A propósito do café, PR e SP há muito não estão na liderança da produção do país. Minas Gerais é de longe o maior produtor da variedade arábica (que tem na Colômbia o 2º maior exportador. O ES é grande produtor da variedade conilon (cuja liderança mundial é do Vietnã). O incrível é que o Vitenã assumiu o 2º lugar da exportação mundial de café, à frente da Colômbia. A Indonésia vem em 4º e Honduras em 5º.

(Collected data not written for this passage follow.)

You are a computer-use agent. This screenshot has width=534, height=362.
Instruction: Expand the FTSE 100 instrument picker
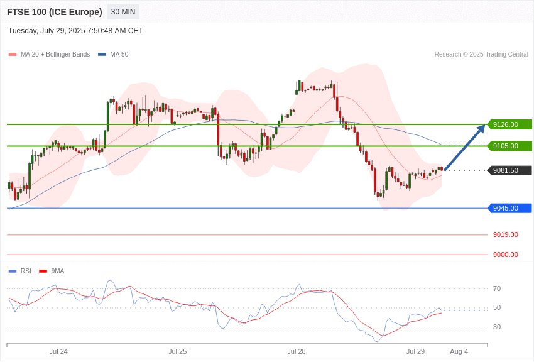[x=54, y=12]
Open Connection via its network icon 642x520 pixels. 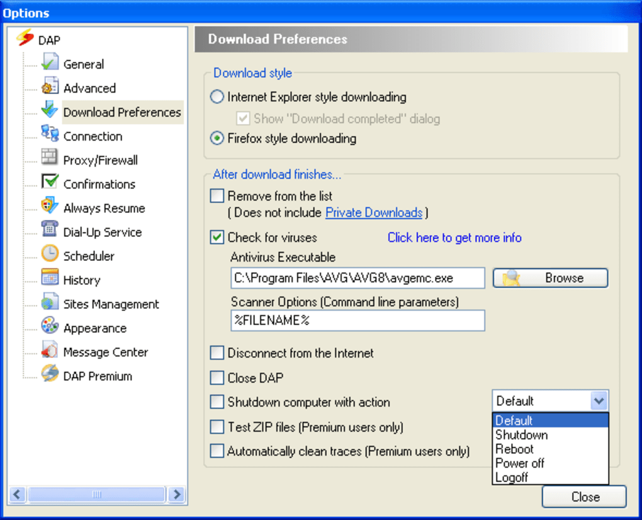click(50, 136)
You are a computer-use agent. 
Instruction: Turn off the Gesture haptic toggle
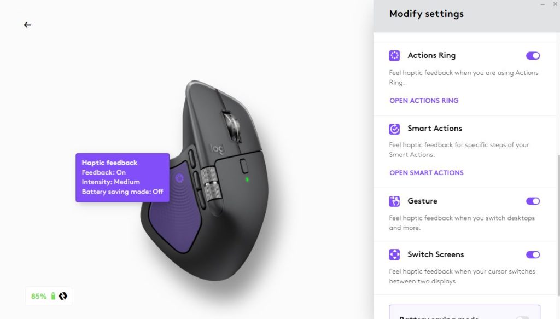click(533, 201)
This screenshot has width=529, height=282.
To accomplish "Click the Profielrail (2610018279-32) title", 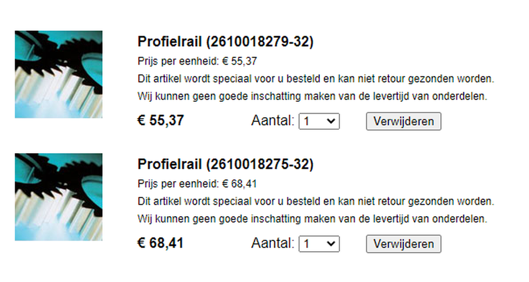I will coord(226,42).
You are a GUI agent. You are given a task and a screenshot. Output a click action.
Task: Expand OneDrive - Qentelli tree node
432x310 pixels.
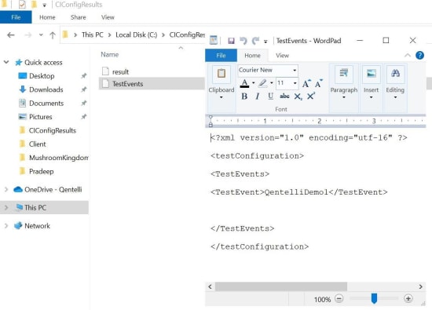point(6,189)
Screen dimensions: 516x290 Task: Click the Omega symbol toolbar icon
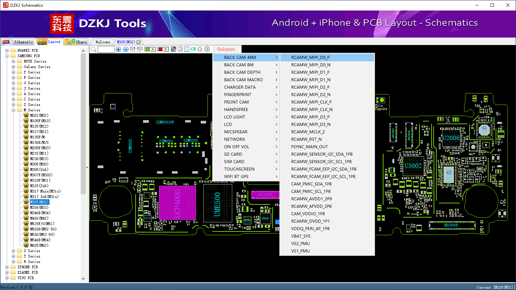200,49
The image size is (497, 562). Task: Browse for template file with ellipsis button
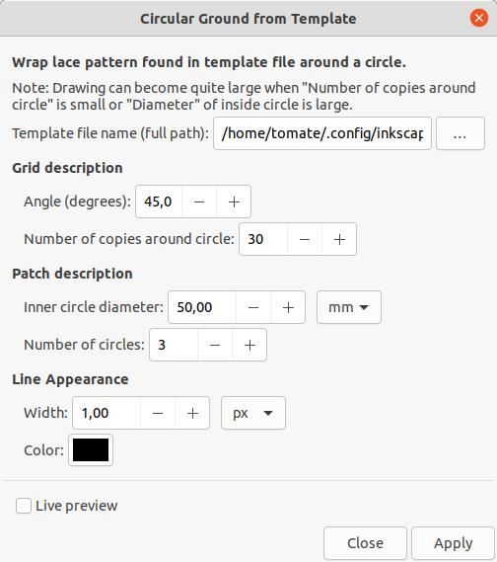(461, 133)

Mas a Alemanha, que apenas importa produtos de todos esses países e mais de países africanos (Etiópia, berço do café, e Quênia são relevantes) aparece como um dos seis maiores exportadores de café, reprocessados com misturas de arábica e robusta nas indústrias em torno do porto de Hamburgo e revendidos para grandes consumidores da grande Europa. Chega a ser pueril a negociação do Brasil com a União Europeia (EU). Em troca da redução violenta das alíquotas de importação a um número fixo, mas expressivo de automóveis made in EU, o Brasil teria isenção (daqui a alguns anos) na atual alíquota de 9% de taxação no café solúvel. Ocorre que as vendas de café solúvel pelo Brasil hoje não chegam a US$ 300 milhões e dificilmente irão dobrar.

De olho nos balanços

Os investidores estão de sobreaviso esta semana com a safra de balanços do 2º trimestre, inaugurado pela divulgação da TIM nesta 2ª feira, 26 de julho. Amanhã, pela manhã, será a vez do Santander divulgar seus números no Brasil e no mundo. No 1º trimestre, os resultados do Brasil, que sempre lideraram os ganhos do conglomerado de Ana Botin, murcharam e foram superados pelos dos Estados Unidos. Na noite de amanhã será a vez da Vale. Há projeções de lucros em torno de US$ 10 bilhões.

No dia 29 será a vez da Ambev apresentar seus números. O Itaú mostra o desempenho do 2º trimestre no dia 2 de agosto e o Bradesco e o Banco do Brasil, no dia 4.